## Passage shown
[Start of Attachment]

Treatment Modalities In Therapy
Somatic therapy looks specifically at what is occurring in the body and encourages somatic self-awareness. By taking note of our self-protective physical responses and processing emotions, memories, and traumatic events that have been stored in the body, we can increase our own tolerance and ability to deal with unpleasant body sensations.
Therapy sessions include tracking sensations in the body related to trauma and releasing the physical tension. The goal is to connect body and mind, taking ourselves off auto-pilot and becoming more attuned to our internal experiences.
The mind-body approach embraces mindfulness, the mastery of being fully present. Practicing mindfulness allows us to be more cognizant of our surroundings as well as attentive in our interactions and relationships. It can also help us be more relaxed by engaging the parasympathetic nervous system, which is responsible for our stress responses.
Mindfulness helps with:
- Chronic pain.
- Anxiety, stress, depression, and trauma.
- Cancer and chronic disease.
- Sleeping disorders and eating disturbances.
With the mind-body approach, you will learn to divert attention away from thoughts lingering on the past and be more attentive to what is happening in the present.
Cognitive-behavioral therapy, or CBT, works off the belief that situations prompt automatic thoughts, which in turn trigger emotions, physiological responses, and behaviors. The CBT model necessitates that we look closely at our thoughts, challenge them, and begin to reframe and reshape them. There is a relationship between what we think, feel, and behave and understanding how our core beliefs were established early on, will also let us manipulate and change our behavior.

[End of Attachment]

## What you need to do
**1)** Duplicate the stretch of the therapy modalities text from "- Anxiety, stress, depression, and" through "in the present.".
**2)** In the text on therapy modalities, what does the mind-body approach teach you to divert attention away from?
**3)** Take the text on therapy treatment modalities further, starting after its last sentence.
You won't need the items for any of this.

## Provided records
[Start of Attachment]

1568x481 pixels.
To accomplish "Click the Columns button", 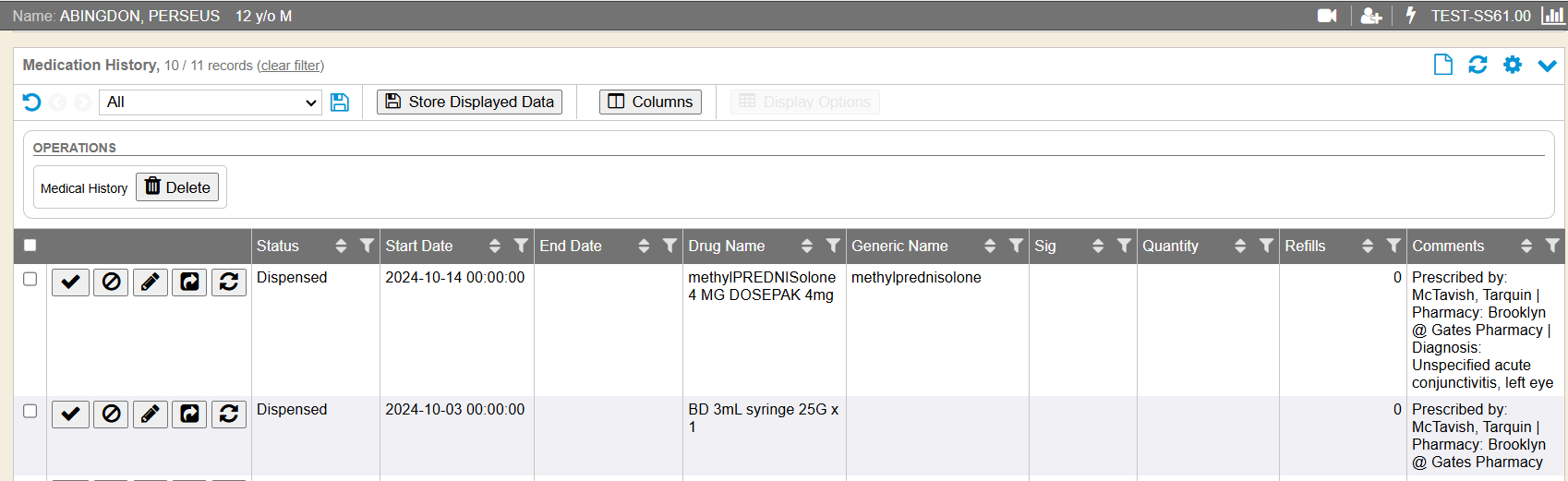I will (x=650, y=102).
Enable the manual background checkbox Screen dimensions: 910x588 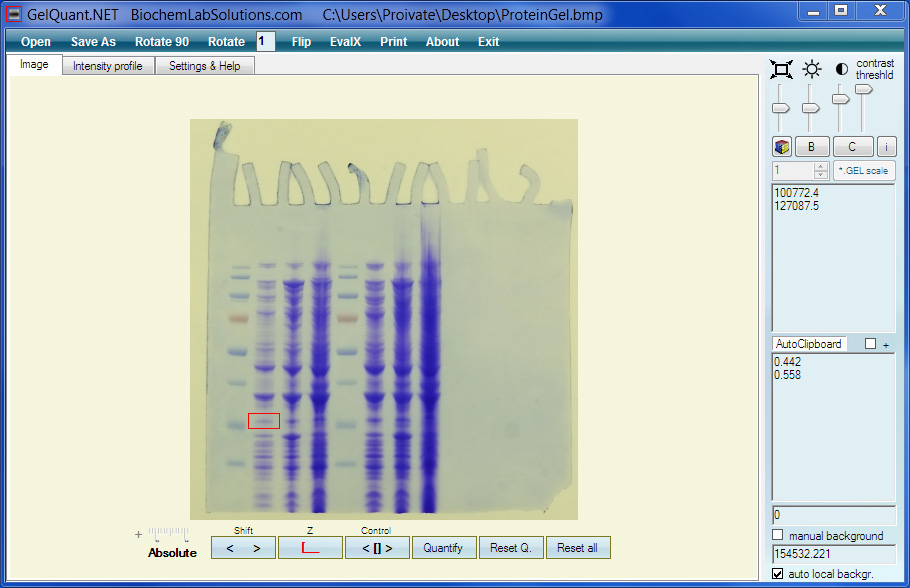click(779, 536)
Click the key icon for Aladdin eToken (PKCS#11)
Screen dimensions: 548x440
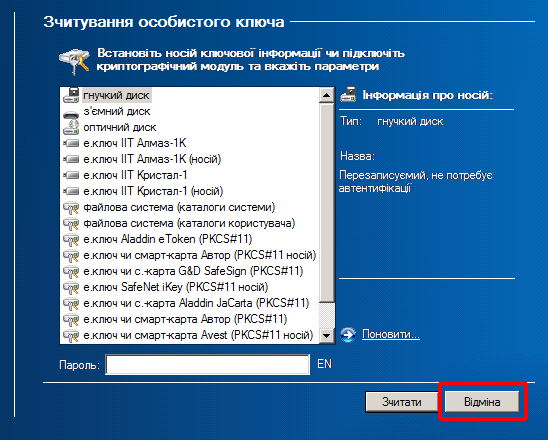(x=71, y=239)
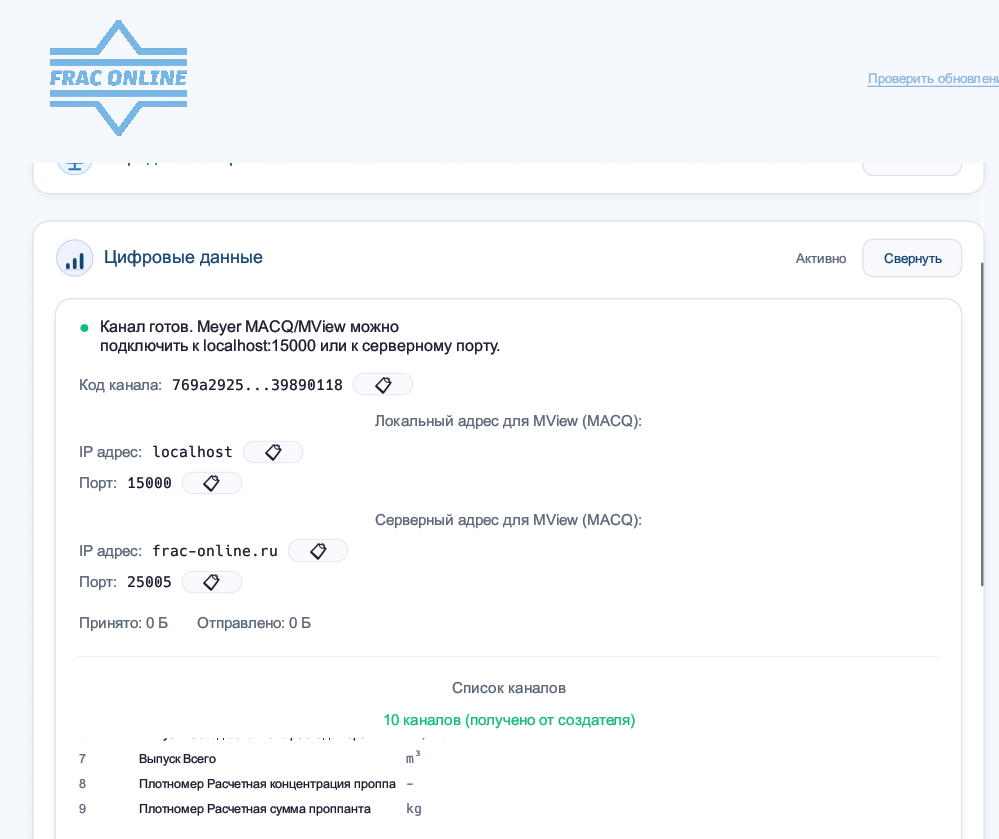Copy server port 25005
Image resolution: width=999 pixels, height=839 pixels.
pyautogui.click(x=211, y=582)
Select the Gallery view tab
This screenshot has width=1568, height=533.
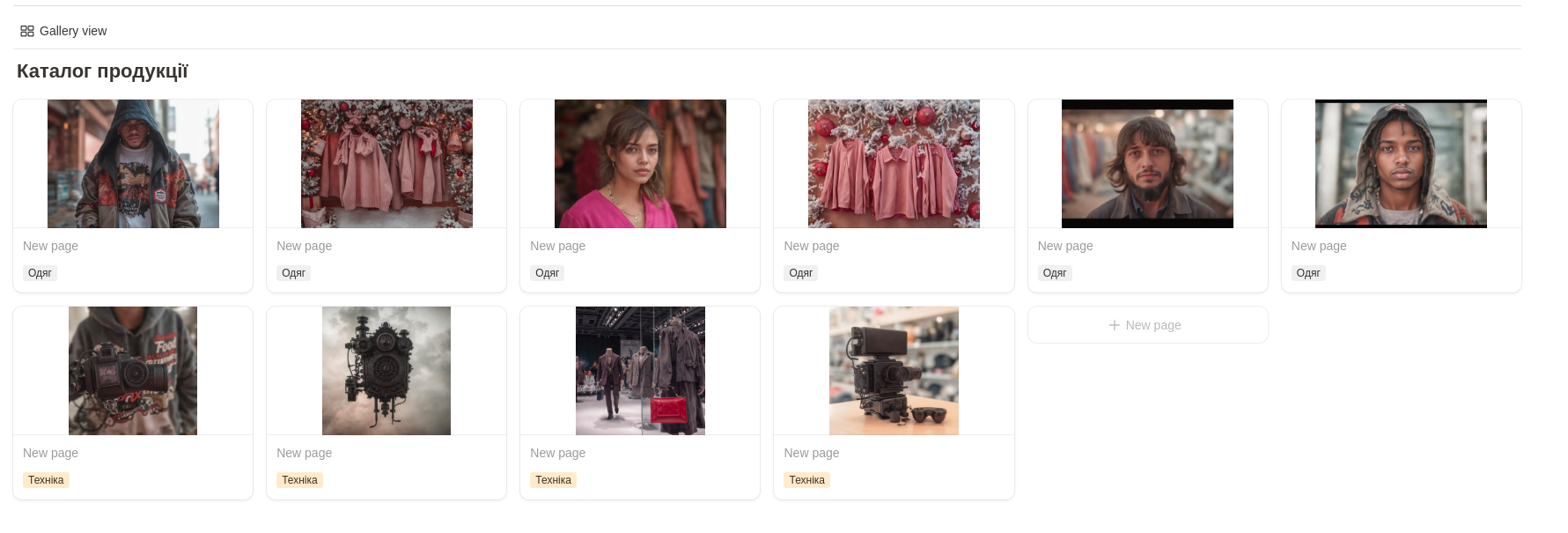coord(63,31)
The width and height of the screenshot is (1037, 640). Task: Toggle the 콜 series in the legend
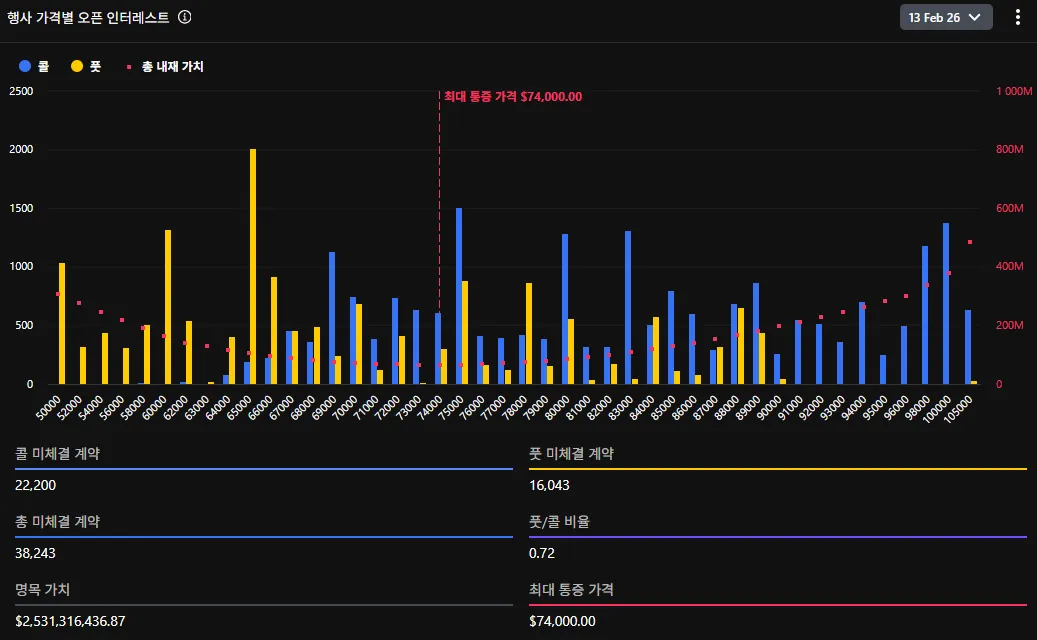35,67
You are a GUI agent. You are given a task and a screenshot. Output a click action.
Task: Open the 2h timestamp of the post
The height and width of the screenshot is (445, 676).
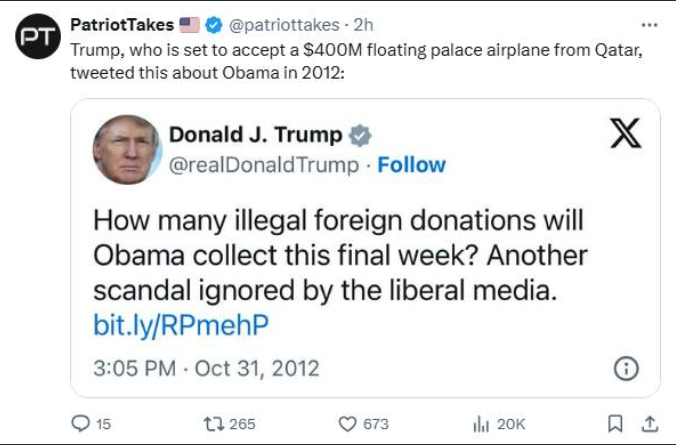tap(363, 25)
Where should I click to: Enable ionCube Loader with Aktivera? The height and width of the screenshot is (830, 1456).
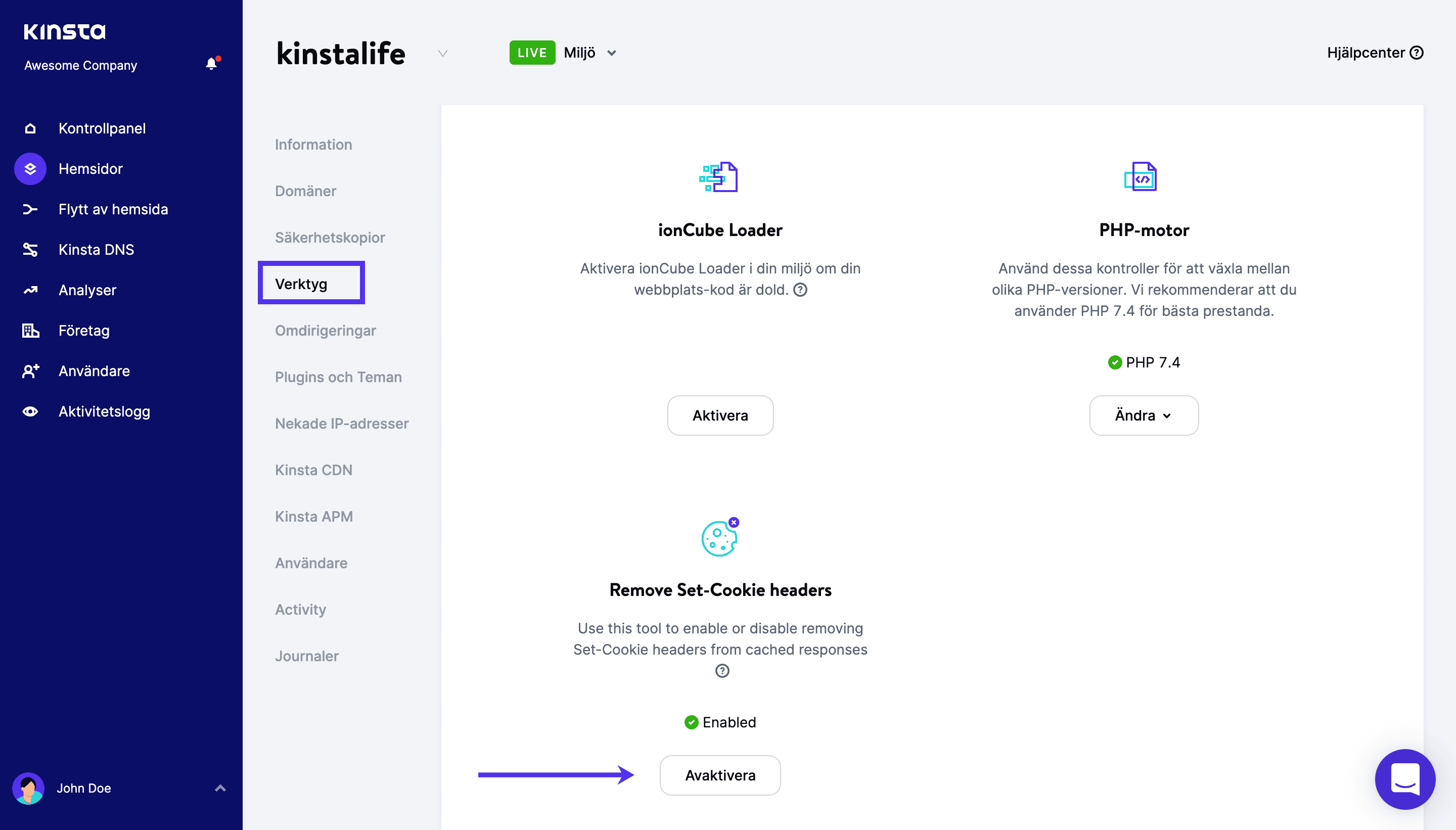(720, 416)
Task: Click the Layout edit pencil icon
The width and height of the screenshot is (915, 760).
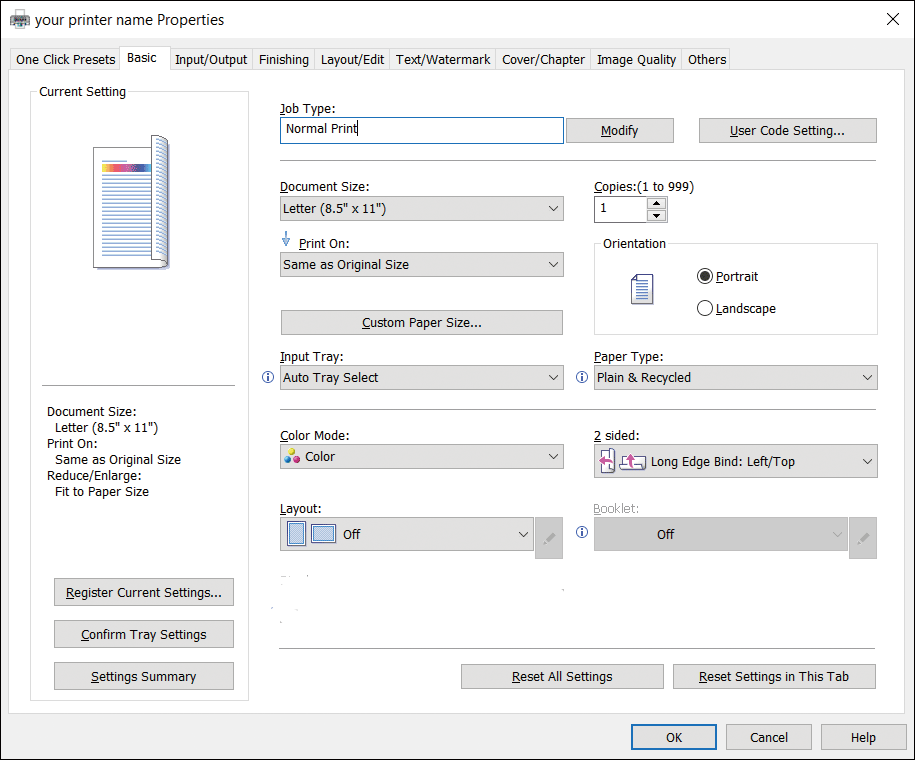Action: click(x=549, y=537)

[End of Attachment]

## Answers by task
**1)**
- Anxiety, stress, depression, and trauma.
- Cancer and chronic disease.
- Sleeping disorders and eating disturbances.
With the mind-body approach, you will learn to divert attention away from thoughts lingering on the past and be more attentive to what is happening in the present.

**2)** Thoughts lingering on the past.

**3)**
Experiencing trauma can block or jam the mechanism in the hippocampus that works with unprocessed memory. Consequently, memories are unable to fully process, causing re-traumatization.
EMDR, which stands for eye movement desensitization and reprocessing, uses bilateral stimulation such as eye movements or tapping, to bring out past memories and triggers. Once brought out, we are able to correctly process the memory.
Trauma-Focused Cognitive Behavioral Therapy
Trauma-focused cognitive-behavioral therapy (TF-CBT) is an evidence-based form of CBT aimed at addressing trauma in children and adolescents. TF-CBT seeks to provide both children and their caregivers with psychoeducation to help them explore and cope with their emotions, thoughts, and behaviors. Therapy usually includes sessions with children and caregivers together, alongside individual sessions.